Standing on a railroad, looking into the distance can make anyone wonder when the next train will come. There is a mystique to the railroad for those that only witness the trains rip by, where are they headed? What’s on them, and who is driving that contraption? Winter can be harsh, gruelling and unforgiving, but the trains still need to run on time, and someone needs to plow the path for these childhood wonderments to pass on through.
John Popplewell is the last of the famous railroad family to retire from the rails. After 36 years, John “Poppy” Popplewell will be wrapping it up this March.

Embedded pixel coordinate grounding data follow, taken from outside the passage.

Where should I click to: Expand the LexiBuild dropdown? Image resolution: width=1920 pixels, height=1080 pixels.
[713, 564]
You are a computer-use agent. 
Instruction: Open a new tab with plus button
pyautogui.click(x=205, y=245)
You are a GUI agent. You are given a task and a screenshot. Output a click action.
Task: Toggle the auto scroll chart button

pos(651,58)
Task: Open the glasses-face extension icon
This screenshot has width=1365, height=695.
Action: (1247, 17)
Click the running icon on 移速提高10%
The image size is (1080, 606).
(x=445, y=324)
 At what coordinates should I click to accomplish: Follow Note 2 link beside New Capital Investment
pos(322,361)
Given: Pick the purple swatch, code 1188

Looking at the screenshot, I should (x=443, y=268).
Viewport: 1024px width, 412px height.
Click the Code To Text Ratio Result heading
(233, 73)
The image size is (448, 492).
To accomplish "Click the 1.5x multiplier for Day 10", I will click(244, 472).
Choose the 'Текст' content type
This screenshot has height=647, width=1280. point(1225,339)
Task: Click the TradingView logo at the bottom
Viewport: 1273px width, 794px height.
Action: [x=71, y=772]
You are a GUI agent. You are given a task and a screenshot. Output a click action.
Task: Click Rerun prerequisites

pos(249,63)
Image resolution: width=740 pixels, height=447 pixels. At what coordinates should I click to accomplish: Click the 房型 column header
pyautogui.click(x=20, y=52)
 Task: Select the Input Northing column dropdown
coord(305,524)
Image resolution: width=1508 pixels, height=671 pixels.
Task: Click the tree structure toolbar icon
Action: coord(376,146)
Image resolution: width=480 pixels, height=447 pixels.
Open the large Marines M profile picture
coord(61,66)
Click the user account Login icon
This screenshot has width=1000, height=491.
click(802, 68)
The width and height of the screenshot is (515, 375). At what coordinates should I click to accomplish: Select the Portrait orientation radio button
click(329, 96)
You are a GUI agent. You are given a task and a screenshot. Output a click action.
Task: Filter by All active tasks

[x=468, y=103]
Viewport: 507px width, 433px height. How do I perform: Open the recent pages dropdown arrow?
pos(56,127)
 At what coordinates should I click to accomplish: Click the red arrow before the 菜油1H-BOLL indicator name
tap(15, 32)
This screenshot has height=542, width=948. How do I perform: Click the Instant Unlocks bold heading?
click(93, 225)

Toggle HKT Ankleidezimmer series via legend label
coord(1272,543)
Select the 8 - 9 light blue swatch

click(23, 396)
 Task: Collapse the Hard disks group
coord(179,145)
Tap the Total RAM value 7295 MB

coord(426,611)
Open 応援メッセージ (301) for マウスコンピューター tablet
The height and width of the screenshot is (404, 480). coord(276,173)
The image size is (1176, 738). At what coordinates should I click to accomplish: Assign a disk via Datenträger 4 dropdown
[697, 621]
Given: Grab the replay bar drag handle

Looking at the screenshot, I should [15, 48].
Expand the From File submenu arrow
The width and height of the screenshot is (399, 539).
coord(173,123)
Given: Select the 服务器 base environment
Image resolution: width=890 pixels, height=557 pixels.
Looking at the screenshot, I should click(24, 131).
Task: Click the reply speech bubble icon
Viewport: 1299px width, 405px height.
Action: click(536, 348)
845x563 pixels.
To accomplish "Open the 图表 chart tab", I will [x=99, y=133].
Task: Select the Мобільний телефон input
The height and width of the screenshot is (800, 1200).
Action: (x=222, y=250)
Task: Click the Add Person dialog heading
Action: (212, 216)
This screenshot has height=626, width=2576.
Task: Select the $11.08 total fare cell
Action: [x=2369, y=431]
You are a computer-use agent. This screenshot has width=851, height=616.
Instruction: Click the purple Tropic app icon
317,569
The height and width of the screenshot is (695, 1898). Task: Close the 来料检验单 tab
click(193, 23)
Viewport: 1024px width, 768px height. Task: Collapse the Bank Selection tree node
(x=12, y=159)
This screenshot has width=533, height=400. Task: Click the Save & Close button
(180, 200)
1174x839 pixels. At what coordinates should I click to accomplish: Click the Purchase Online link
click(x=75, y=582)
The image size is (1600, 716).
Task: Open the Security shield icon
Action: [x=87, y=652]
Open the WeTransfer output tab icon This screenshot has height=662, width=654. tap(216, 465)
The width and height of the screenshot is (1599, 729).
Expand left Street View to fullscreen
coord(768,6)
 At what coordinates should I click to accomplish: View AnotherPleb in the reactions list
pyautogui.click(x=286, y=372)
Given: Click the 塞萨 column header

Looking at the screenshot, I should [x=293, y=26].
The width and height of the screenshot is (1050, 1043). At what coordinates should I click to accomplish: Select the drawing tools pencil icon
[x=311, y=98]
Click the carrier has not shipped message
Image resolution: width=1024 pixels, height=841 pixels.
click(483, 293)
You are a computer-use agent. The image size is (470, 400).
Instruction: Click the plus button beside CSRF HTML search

The Popplewell family are no strangers to the rail yard, as John’s brother, Judd Popplewell retired just 3 years ago; his sister Dianne wrapped it up 6 years ago and the oldest of the family, Brian road the last rail 13 years ago.
Prior to the kids taking a role on one of Revelstoke’s bloodlines, their father, Gerald Popplewell, who started in 1941 until his retirement in 1985 was a long-time “hoghead” who was well known within the community and a true railroader at his core. Prior to Gerald, John’s grandfather, Henry was also a railroader for a short stint before an injury took place.
The railroad has a pulse, a beat- it breaths life. It can be lonesome at times, yet, have the fulfillment of a strong brother/sisterhood; the “rail” ties that bind.
Popplewell started his career in 1982, and in 1985 he was in control of “Christine” the snow plow, that was built and been in use since 1929. Popplewell shared with the Revelstoke Current how he feels and where he is at about his future change in daily routine.
“I liked it all, it’s all been very good-but it’s time. I’m stiff and sore, don’t you smell the Bengay? Time to let a young guy do it.”
With every veteran someone needs to be in the wings, waiting, learning and ready to grab the handle when a senior worker walks off into the sunset. Steve Bafaro (27) comes from a family of railroaders, his father John Bafaro and his grandfather, Phil Bafaro were both CP Rail employees, and the gene has been passed to “Young Shtevie” as Popplewell would say. Bafaro will be taking the reins of the plow as of March 3rd– the day after Popplewell retires. Sometimes, the shoe fits just right.
“Big role to fill, but John has been training me and showing me the proper way. He always says be patient and don’t be cocky because that’s when you bite off too much and you can’t handle it.” Bafaro stated.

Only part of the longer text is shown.